Use in Recommender Systems

  • Modeling User-Item Relationships: Treat users and items as nodes, perform random walks based on user behavior history, and learn user preferences as embedding vectors.
  • Social Network Analysis: Represent user relationships as a graph and use random walks to model the strength of relationships.

Advantages

  • Scalability: Efficiently computable even for large-scale graphs.
  • Flexibility: Can balance the depth and breadth of exploration by adjusting parameters $p$ and $q$.

Disadvantages

  • Computational Cost: The computational cost may increase for very large graphs.
  • Hyperparameter Tuning: Proper selection of hyperparameters significantly affects the results.

Conclusion

In this article, I explained the definitions, properties, and applications of Classical Random Walk, DeepWalk, and Node2Vec.
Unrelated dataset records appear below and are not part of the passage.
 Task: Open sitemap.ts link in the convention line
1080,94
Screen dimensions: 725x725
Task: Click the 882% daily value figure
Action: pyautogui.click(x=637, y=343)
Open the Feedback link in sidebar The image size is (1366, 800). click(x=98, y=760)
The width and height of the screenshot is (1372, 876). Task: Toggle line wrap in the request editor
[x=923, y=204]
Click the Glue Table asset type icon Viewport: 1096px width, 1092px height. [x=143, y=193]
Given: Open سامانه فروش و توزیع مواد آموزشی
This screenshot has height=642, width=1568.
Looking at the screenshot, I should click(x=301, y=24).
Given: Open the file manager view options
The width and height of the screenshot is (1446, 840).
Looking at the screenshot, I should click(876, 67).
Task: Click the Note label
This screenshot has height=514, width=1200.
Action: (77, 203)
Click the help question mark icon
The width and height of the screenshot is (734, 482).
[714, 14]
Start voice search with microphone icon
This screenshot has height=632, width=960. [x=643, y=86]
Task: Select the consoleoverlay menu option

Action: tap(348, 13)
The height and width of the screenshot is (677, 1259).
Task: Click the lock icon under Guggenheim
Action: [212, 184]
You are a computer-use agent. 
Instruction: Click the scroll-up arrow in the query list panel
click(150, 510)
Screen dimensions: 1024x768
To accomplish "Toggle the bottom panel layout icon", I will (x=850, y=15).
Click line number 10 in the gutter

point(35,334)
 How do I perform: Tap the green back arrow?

It was shown that graph embedding techniques using random walks are effective in recommender systems and social network analysis. Through concrete Python code examples, the implementation process should have been understood as well.

References

  • Perozzi, A., Al-Rfou, R., & Skiena, S. (2014). DeepWalk: Online Learning of Social Representations. In Proceedings of the 20th ACM SIGKDD International Conference on Knowledge Discovery and Data Mining (KDD ‘14).
  • Grover, A., & Leskovec, J. (2016). node2vec: Scalable Feature Learning for Networks. In Proceedings of the 22nd ACM SIGKDD International Conference on Knowledge Discovery and Data Mining (KDD ‘16).